## Work instruction:
Write out exactly, and only, the lines from the one containing "This screenshot has width=1366, height=728." through the last line of the listing below.

## Provided data:
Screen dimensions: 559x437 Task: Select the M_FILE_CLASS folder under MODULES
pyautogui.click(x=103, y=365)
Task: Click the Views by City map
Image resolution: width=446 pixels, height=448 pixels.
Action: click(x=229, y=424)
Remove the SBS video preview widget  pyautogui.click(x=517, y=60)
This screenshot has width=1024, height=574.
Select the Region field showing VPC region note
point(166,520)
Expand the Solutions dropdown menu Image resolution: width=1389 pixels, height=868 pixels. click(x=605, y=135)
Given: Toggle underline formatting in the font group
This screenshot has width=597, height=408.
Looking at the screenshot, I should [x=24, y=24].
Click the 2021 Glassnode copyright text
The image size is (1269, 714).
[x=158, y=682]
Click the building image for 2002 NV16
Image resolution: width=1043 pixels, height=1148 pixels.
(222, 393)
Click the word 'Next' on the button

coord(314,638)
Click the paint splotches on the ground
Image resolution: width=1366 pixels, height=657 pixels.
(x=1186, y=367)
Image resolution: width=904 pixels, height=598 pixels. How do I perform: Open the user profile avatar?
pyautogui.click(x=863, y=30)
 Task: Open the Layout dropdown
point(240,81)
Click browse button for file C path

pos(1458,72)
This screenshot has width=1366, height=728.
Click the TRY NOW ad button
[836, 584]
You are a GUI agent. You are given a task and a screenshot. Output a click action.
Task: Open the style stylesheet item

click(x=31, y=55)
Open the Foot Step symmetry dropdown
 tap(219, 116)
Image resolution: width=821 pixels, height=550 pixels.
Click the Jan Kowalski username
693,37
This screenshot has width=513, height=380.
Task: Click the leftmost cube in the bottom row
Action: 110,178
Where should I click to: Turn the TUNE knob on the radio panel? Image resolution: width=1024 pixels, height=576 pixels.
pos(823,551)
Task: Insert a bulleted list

## Reply:
This screenshot has width=1366, height=728.
Click the TRY NOW ad button
[836, 584]
You are a GUI agent. You are given a task and a screenshot. Output a click action.
Task: Open the style stylesheet item

click(x=31, y=55)
Open the Foot Step symmetry dropdown
 tap(219, 116)
Image resolution: width=821 pixels, height=550 pixels.
Click the Jan Kowalski username
693,37
This screenshot has width=513, height=380.
Task: Click the leftmost cube in the bottom row
Action: 110,178
Where should I click to: Turn the TUNE knob on the radio panel? Image resolution: width=1024 pixels, height=576 pixels.
pos(823,551)
Task: Insert a bulleted list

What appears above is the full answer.